Di Jepang, praktik bermeditasi di dalam peti mati mulai menjadi tren populer di kalangan pencari ketenangan ala Zen. Dikenal sebagai coffin-lying, aktivitas ini menawarkan ruang yang aman, meskipun sempit, bagi individu untuk merenungkan kematian mereka atau sekadar menenangkan pikiran.
Konsep ini awalnya diperkenalkan oleh sebuah rumah duka di Prefektur Chiba, Jepang, dan kini telah berkembang menjadi layanan yang diminati berbagai kalangan.

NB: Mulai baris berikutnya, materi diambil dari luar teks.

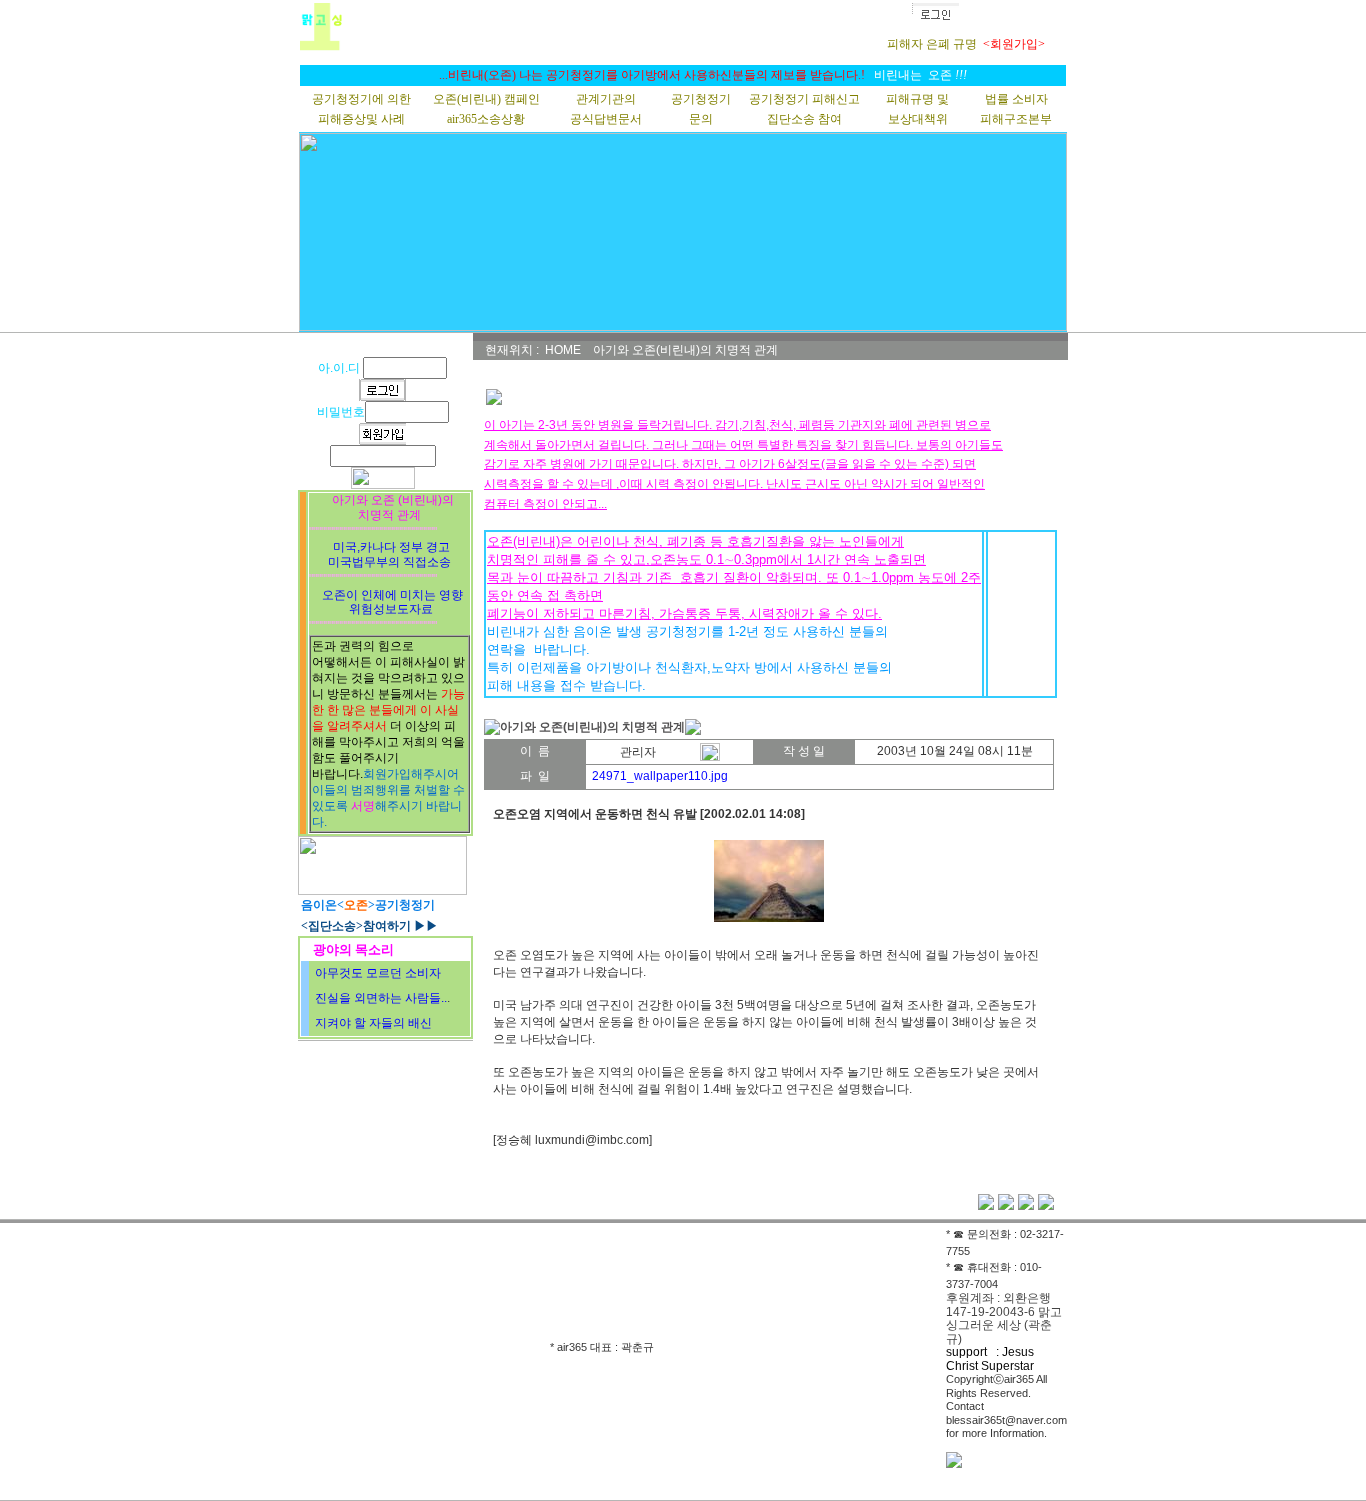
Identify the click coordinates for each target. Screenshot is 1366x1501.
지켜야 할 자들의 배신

Bisnis yang menawarkan pengalaman ini menekankan bahwa meditasi di peti mati berguna bagi mereka yang ingin menghabiskan waktu sendiri untuk meredakan kecemasan.
Praktik ini juga muncul di tengah tingginya angka bunuh diri di kalangan remaja Jepang. Banyak orang mulai mencari cara kreatif untuk mendukung kesehatan mental, termasuk melalui pengalaman yang menekankan kesadaran akan kematian.

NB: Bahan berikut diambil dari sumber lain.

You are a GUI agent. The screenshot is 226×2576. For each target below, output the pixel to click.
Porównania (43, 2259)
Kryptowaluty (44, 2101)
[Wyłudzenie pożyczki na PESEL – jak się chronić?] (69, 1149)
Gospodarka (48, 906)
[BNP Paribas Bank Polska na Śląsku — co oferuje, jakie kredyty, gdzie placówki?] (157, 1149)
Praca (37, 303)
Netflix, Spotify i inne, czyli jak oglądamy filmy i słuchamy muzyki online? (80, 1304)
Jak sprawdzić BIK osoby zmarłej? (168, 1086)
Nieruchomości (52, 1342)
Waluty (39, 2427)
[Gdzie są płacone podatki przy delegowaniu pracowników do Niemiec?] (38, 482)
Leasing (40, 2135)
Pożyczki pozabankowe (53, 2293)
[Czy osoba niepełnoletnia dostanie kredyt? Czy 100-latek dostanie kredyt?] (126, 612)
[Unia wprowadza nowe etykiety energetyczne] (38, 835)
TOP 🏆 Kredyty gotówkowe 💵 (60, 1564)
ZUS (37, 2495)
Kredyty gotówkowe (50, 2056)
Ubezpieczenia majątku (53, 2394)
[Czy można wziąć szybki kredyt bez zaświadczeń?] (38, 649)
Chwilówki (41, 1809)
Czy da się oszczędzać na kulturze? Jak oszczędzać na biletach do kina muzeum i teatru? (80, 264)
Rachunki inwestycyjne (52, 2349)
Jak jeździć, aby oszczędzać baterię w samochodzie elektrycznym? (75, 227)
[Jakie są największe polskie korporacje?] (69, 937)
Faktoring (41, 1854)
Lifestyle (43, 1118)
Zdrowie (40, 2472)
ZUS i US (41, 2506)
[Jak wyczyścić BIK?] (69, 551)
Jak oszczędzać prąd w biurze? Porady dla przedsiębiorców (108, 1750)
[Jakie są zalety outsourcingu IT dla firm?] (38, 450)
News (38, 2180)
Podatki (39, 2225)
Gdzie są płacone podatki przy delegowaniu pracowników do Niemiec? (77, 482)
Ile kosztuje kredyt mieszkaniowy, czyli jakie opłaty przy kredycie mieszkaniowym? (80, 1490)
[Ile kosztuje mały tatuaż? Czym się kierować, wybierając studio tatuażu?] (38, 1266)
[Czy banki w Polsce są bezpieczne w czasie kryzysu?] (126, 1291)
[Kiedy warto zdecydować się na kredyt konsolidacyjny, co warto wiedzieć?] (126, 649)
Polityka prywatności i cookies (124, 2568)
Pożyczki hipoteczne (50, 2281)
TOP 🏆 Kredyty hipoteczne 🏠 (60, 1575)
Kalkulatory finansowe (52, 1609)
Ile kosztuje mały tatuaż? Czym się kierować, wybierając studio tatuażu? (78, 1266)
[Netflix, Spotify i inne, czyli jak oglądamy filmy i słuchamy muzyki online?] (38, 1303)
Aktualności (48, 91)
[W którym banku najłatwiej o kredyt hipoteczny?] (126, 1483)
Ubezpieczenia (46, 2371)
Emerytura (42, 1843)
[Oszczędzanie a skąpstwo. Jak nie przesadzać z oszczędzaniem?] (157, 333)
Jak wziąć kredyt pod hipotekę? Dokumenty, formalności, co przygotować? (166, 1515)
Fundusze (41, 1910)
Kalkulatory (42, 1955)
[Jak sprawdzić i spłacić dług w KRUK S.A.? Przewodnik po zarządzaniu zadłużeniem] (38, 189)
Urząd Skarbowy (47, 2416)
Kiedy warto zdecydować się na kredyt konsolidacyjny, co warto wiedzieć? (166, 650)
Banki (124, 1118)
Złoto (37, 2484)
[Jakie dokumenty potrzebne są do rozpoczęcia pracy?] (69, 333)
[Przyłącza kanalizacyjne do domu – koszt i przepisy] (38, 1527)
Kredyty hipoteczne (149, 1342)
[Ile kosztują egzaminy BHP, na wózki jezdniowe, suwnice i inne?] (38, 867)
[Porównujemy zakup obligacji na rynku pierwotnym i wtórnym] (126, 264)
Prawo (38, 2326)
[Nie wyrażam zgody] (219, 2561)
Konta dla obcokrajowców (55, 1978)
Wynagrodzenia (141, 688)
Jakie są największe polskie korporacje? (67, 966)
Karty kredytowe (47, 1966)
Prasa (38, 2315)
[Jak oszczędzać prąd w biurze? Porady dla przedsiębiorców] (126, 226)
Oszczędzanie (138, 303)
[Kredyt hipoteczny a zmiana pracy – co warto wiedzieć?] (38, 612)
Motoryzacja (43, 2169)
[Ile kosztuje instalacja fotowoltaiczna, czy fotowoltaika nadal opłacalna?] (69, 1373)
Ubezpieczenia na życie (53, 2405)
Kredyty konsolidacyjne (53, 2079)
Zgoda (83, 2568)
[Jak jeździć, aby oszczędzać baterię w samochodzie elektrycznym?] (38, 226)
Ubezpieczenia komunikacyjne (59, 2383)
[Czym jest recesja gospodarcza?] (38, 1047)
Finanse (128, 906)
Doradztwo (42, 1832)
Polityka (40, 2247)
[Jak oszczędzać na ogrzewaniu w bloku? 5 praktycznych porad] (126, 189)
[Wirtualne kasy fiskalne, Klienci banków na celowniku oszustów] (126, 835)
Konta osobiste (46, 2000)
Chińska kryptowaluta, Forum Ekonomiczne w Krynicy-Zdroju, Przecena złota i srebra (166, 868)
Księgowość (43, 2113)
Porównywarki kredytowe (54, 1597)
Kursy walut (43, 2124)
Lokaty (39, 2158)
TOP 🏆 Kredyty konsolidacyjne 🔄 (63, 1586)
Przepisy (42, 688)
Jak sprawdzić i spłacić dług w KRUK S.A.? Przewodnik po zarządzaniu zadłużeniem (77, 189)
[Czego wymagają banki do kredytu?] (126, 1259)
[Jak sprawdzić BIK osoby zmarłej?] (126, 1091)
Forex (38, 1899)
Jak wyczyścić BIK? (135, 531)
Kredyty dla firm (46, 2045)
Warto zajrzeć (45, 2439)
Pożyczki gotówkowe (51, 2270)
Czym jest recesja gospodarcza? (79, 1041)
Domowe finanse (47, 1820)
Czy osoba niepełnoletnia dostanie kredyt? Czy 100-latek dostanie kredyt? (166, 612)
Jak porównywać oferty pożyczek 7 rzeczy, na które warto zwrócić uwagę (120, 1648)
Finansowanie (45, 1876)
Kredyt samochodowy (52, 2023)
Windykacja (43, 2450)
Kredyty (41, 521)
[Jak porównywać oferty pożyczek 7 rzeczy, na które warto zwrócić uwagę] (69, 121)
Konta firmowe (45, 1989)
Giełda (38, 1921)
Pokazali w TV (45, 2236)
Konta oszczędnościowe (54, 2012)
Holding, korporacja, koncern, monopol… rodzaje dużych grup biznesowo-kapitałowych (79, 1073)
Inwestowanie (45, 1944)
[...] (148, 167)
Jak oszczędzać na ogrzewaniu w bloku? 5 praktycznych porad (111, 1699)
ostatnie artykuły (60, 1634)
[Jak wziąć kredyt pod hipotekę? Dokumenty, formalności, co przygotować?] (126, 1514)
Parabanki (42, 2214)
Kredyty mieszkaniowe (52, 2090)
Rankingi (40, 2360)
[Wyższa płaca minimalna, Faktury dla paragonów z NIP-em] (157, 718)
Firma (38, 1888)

Tradisi Jepang sendiri telah lama mengajarkan konsep kuyō, yang berarti upacara peringatan, sebagai bagian dari budaya yang menghargai kerapuhan hidup dan keindahan kematian.
Dengan semakin populernya tren ini, penyedia layanan kini menawarkan berbagai jenis peti mati yang disesuaikan dengan kepribadian pengunjung. Bagi mereka yang merasa kotak kayu polos tidak cukup menenangkan, Meiso Kukan Kanoke-in, sebuah spa baru di Tokyo, menyediakan peti mati dengan desain berwarna-warni dan bernuansa lucu.

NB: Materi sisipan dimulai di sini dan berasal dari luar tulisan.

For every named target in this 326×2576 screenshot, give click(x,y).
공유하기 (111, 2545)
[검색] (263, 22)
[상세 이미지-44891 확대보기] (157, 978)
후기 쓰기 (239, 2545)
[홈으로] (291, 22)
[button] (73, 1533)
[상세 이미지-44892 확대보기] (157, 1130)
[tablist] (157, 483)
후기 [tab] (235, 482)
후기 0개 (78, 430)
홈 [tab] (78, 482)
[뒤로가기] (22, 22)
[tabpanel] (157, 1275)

“Peti mati ini dirancang untuk memberikan pengalaman meditasi di mana Anda bisa menatap hidup melalui kesadaran akan kematian,” ujar Mikako Fuse, desainer Grave Tokyo sekaligus pembuat peti mati custom.
Sesi bermeditasi di peti mati ini berdurasi sekitar 30 menit dengan biaya sekitar $13 atau setara Rp222.000. Pelanggan dapat memilih apakah ingin peti mati terbuka atau tertutup, serta menentukan suasana sesi melalui musik penyembuhan, video yang diproyeksikan di langit-langit, atau keheningan total.
Fuse menjelaskan bahwa pendekatan imajinatifnya terhadap barang-barang pemakaman bertujuan untuk menunjukkan bahwa “kematian itu terang dan tidak begitu menakutkan,” sekaligus menjadi pengingat mengapa hidup layak dijalani.
Pada 2024, Fuse mengadakan workshop di sebuah universitas di Kyoto. Dalam kesempatan itu, ia mengundang mahasiswa untuk mencoba pengalaman di peti mati yang bertujuan mengubah pandangan mereka tentang kematian dan meningkatkan motivasi untuk hidup.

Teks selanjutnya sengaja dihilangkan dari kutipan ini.